Open kazuho opened 9 years ago

kazuho commented 9 years ago

note: original discussion started at: https://github.com/kazuho/Starlet/pull/18#issuecomment-68482928

Ordinary HTTP deamons (e.g. Apache) is capable of logging broken requests. For example when you send a\r\n\rn to Apache, it emits 127.0.0.1 - - [02/Jan/2015:18:27:46 +0900] "a" 501 213 "-" "-" to the access log.

But logging such broken requests is impossible for PSGI-based standalone servers that rely on Plack middlewares for access logging, since the PSGI specification does not allow servers to push broken (or incomplete) requests to handlers.

Should the spec. be extended to allow Plack-based loggers to log broken requests?

miyagawa commented 9 years ago

Thanks for opening the issue!

As you can follow the thread on Starlet, there are two possible suggestions:

Allow psgix env var to indicate that the current request is incomplete/broken

Server will (optionally) mark the broken or invalid request with psgix.invalid_request and such, and send as a regular PSGI env to the application. Application will look at that PSGI environment variable and do whatever it wants to do, such as logging to a special error log, or just throw it away.

Because PSGI specification does not currently have a way for application to server, there needs to be a way for developers to turn on this option, because otherwise PSGI application that are not aware of will be sent such requests and cause unexpected behaviors (as stated in the original issue).

Servers support Error Handlers app

In addition to the regular (main) PSGI application, servers will accept a separate PSGI application handler to handle such errors.
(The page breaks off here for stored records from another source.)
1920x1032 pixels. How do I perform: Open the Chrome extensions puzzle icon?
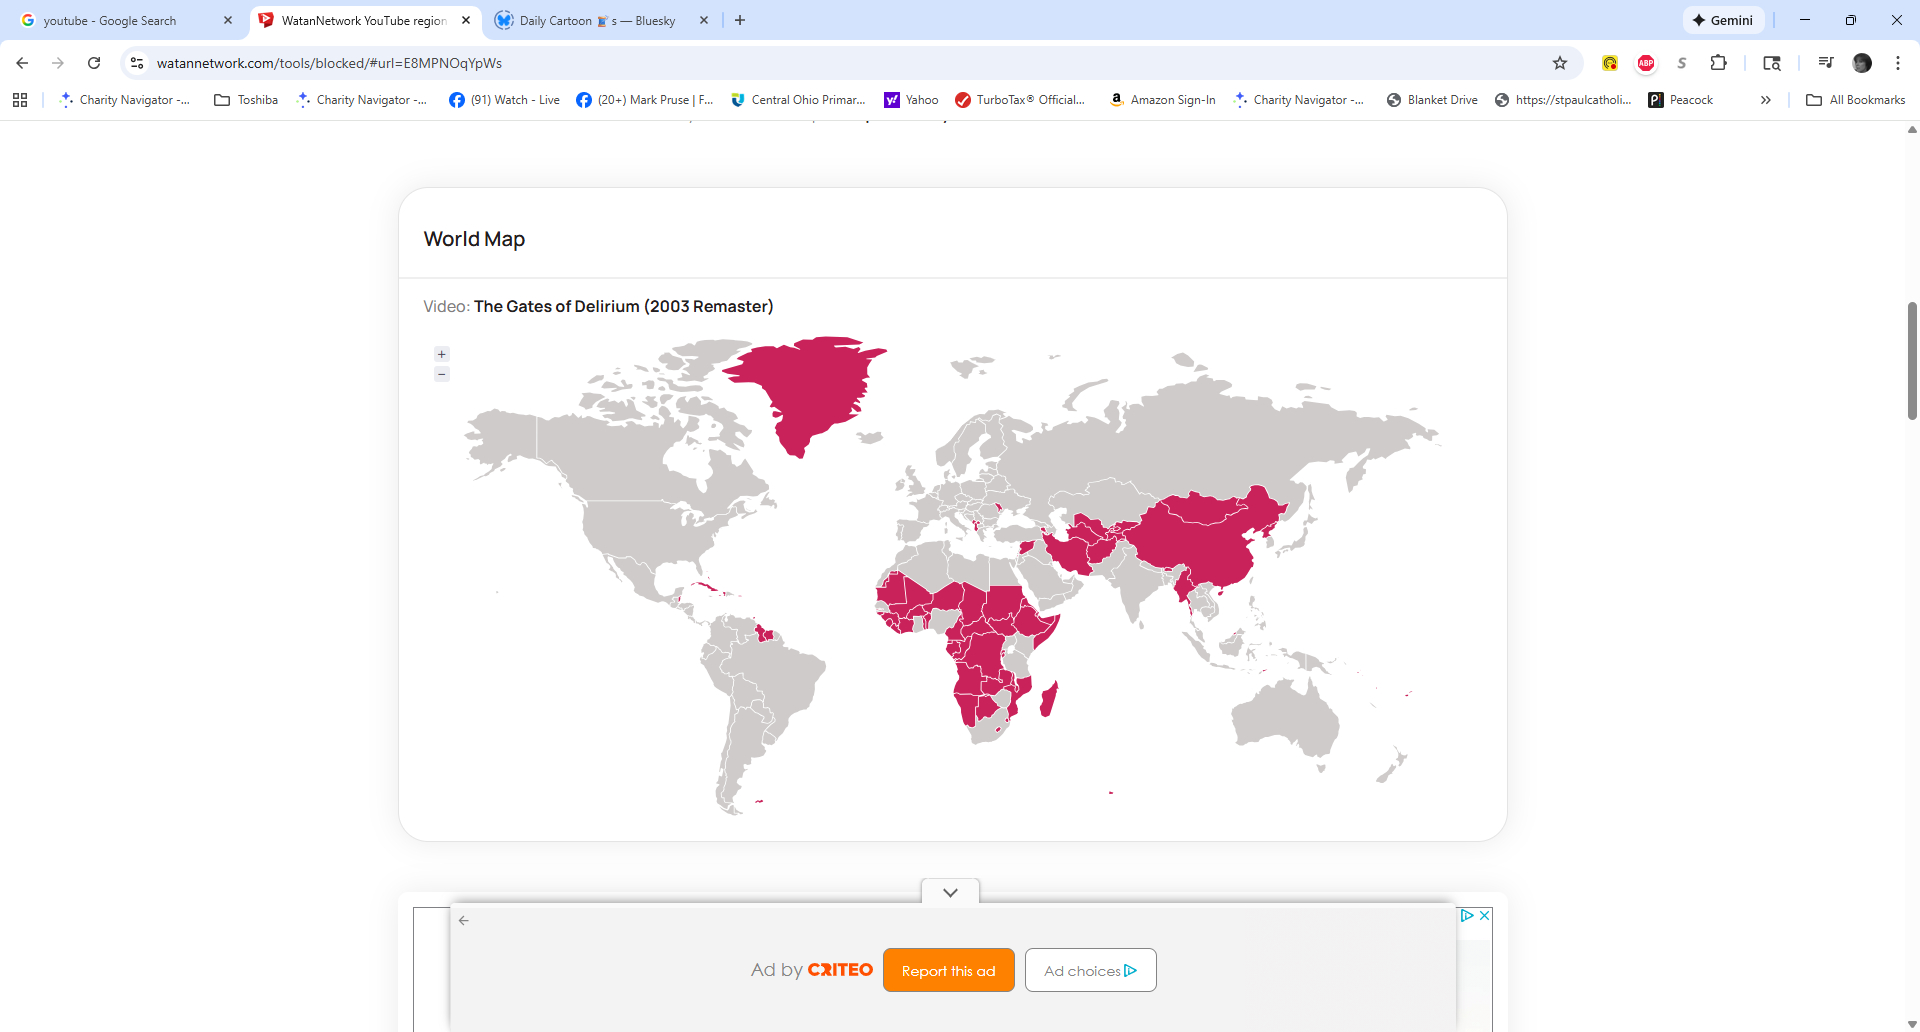(1718, 63)
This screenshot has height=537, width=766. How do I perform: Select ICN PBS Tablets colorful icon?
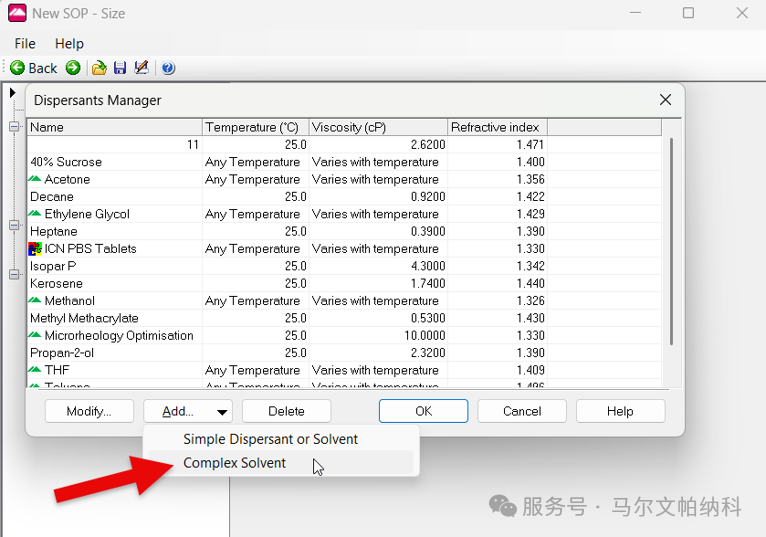(35, 249)
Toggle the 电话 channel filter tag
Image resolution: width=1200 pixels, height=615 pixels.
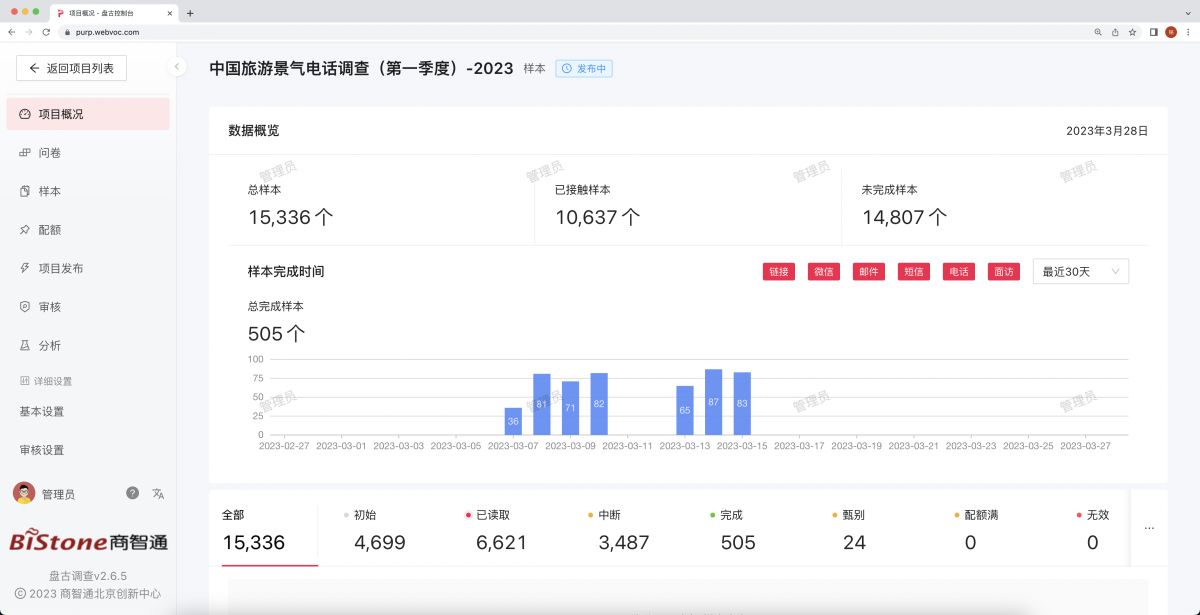click(x=958, y=272)
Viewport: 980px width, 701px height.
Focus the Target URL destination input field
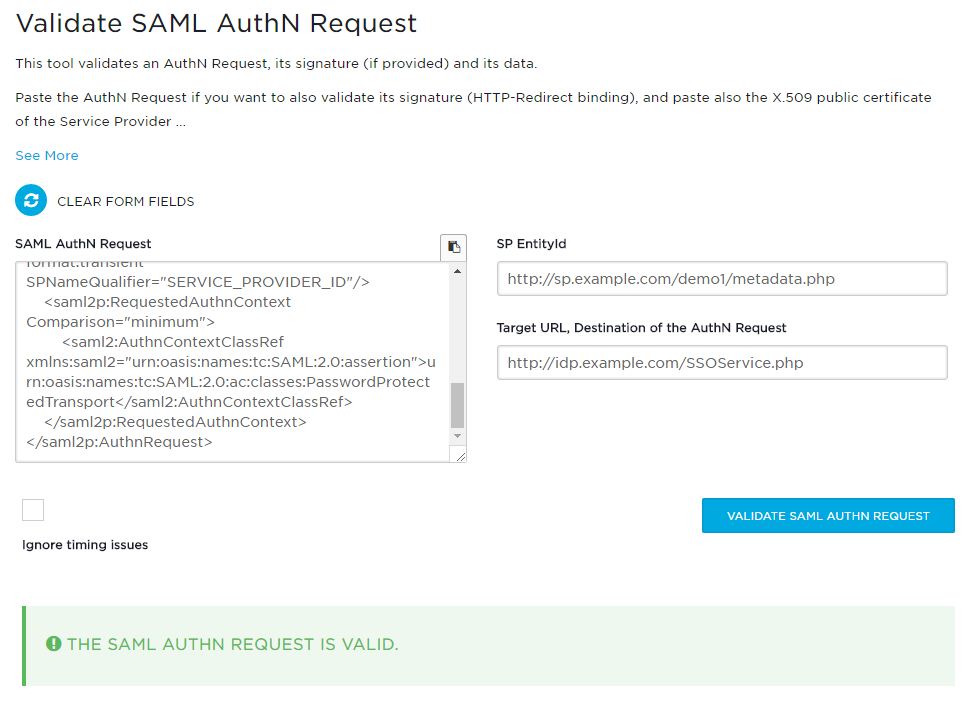[722, 362]
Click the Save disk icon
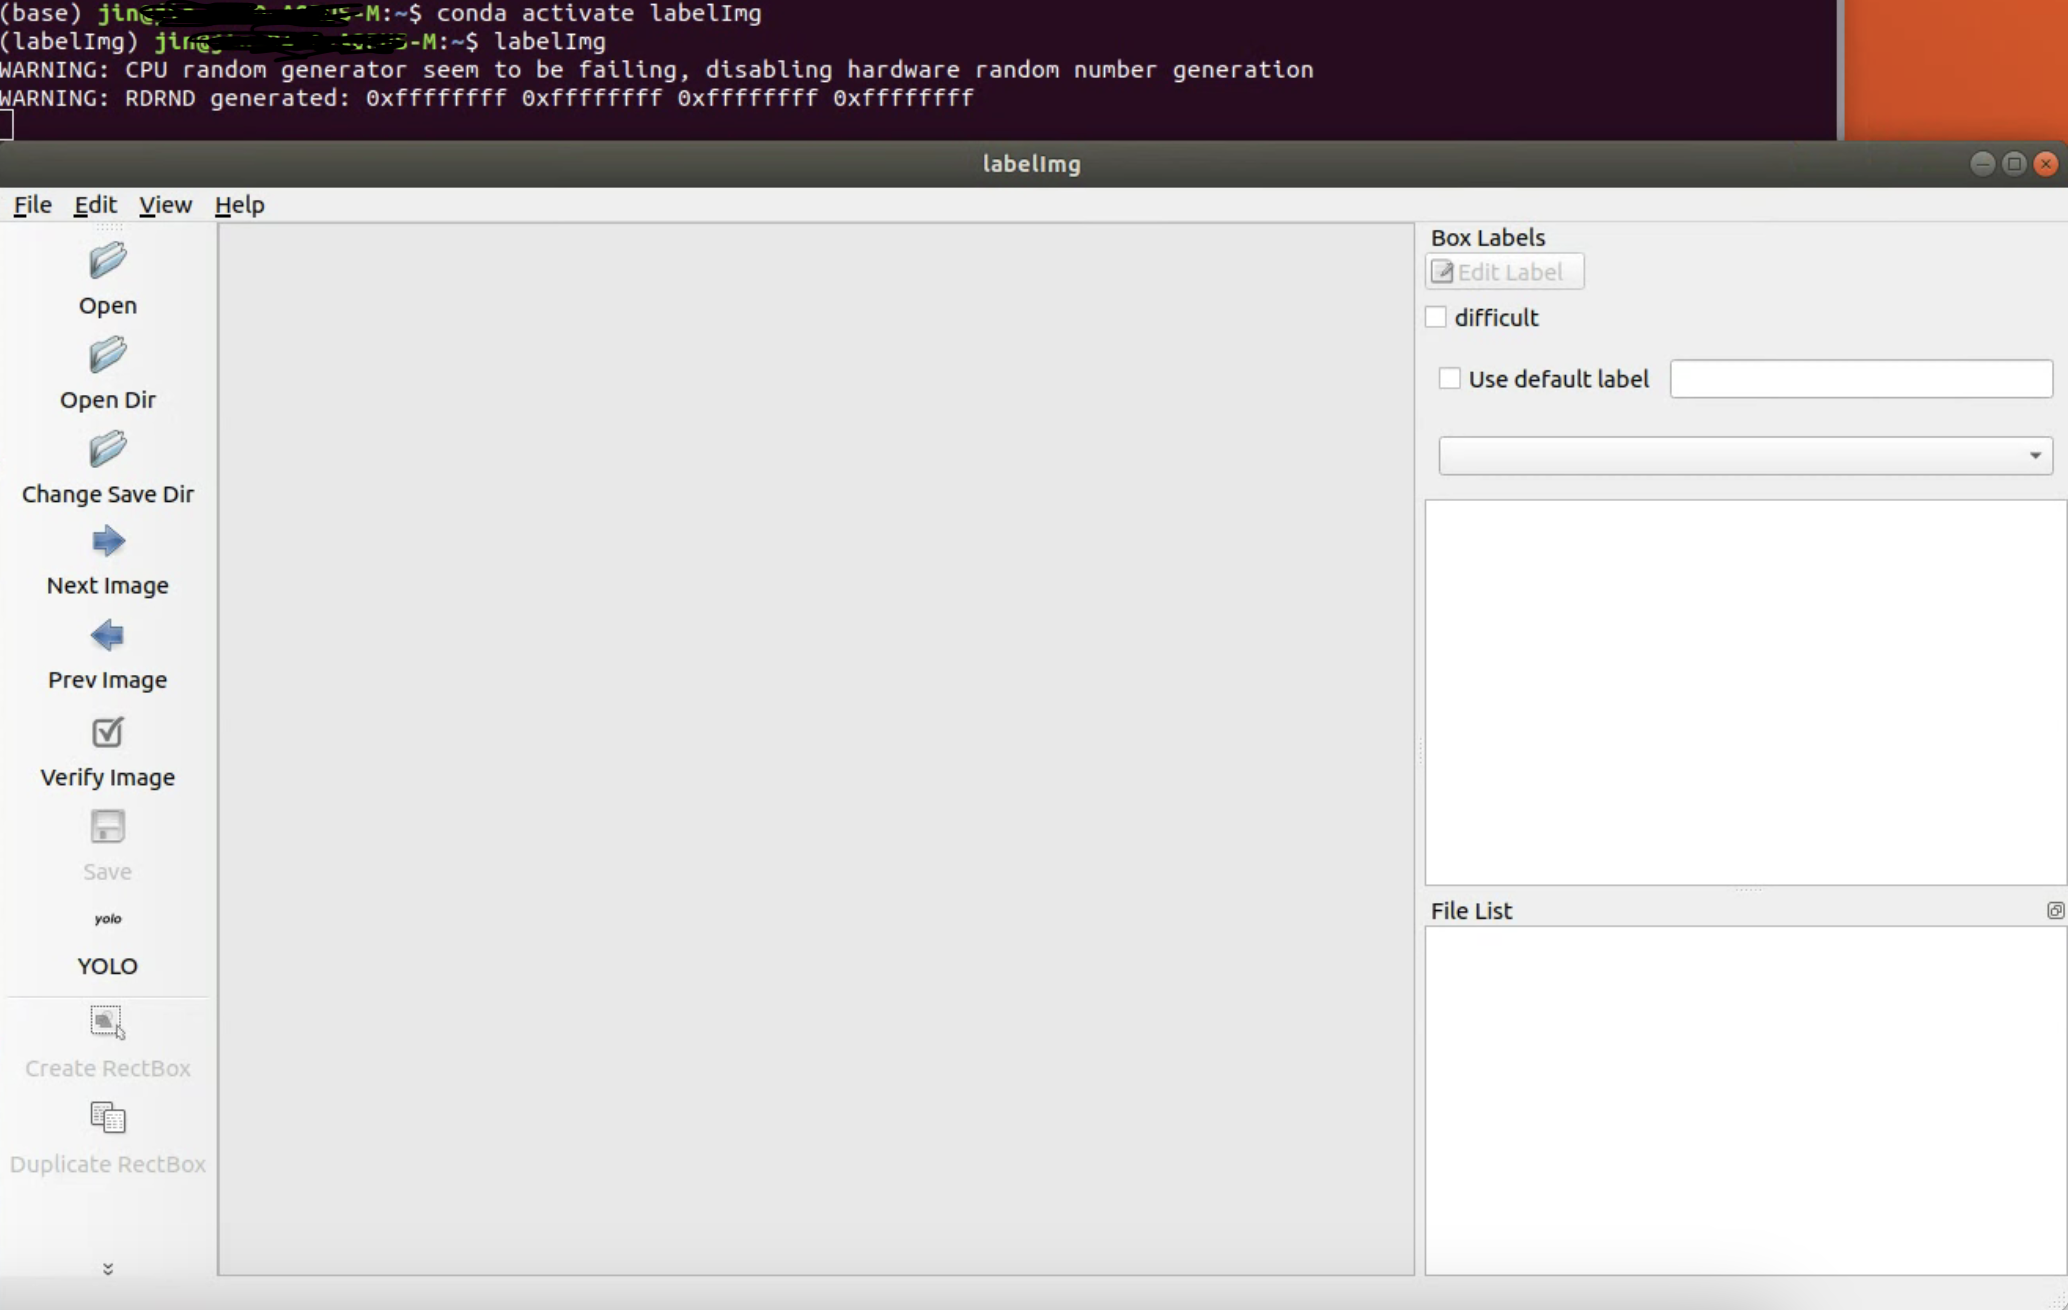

This is close to Apache's error handler directive, and actually Plack has its ErrorDocument middleware that accepts such error handlers (although the implementation is a bit rough).

This probably does not need a revision in the PSGI spec itself, but could have a standardized/common way to specify such error handlers across server implementations.

Because you specify two different PSGI applications, developers have a complete control of specifying what to do in the error case, which might be useful if you want to deploy a PSGI application written by third party (such as the one on Github or CPAN).

The downside would be you possibly have to duplicate the middleware stack, both for the main application and error handler application, and if you need to share some resource such as open UNIX socket or file handle, it might be difficult or impossible, depending on what you want to do.